Preparation & Dosage
Eucalyptus oil: 0.1-0.2 ml (3-5 drops) 2-3 times daily for adults in cough/cold relief; children 6-12 years receive half adult dose, 2-6 years receive quarter dose. For inhalation: 0.1-0.2 ml in hot water. Topical use: diluted to 1-5% for muscle pain. Leaf preparations follow European Pharmacopoeia standards with dry extract 3-6 g/day. Not for children under 2 years.
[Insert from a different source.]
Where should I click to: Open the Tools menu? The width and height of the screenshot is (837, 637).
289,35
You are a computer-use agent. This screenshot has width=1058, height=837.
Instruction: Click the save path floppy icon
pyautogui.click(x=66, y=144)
Consult a healthcare provider before starting any new supplement.
Synergy & Pairings
Peppermint, Thyme, Echinacea, Elderberry, Vitamin C
Safety & Interactions
Eucalyptus globulus leaf preparations are generally well tolerated at recommended doses, but ingestion of pure essential oil is toxic and can cause seizures, respiratory failure, and coma even in small quantities (as little as 3.5 mL reported in adults). Eucalyptol induces cytochrome P450 enzymes (particularly CYP1A2 and CYP2C9), potentially reducing plasma concentrations of drugs such as warfarin, cyclosporine, and certain antiepileptics. Eucalyptus preparations are contraindicated in children under 2 years for topical or inhalation use near the face due to risk of reflex apnea, and in individuals with inflammatory gastrointestinal conditions or biliary tract disorders. Safety in pregnancy and lactation has not been established; use should be avoided or strictly limited to low-dose standardized preparations under medical supervision.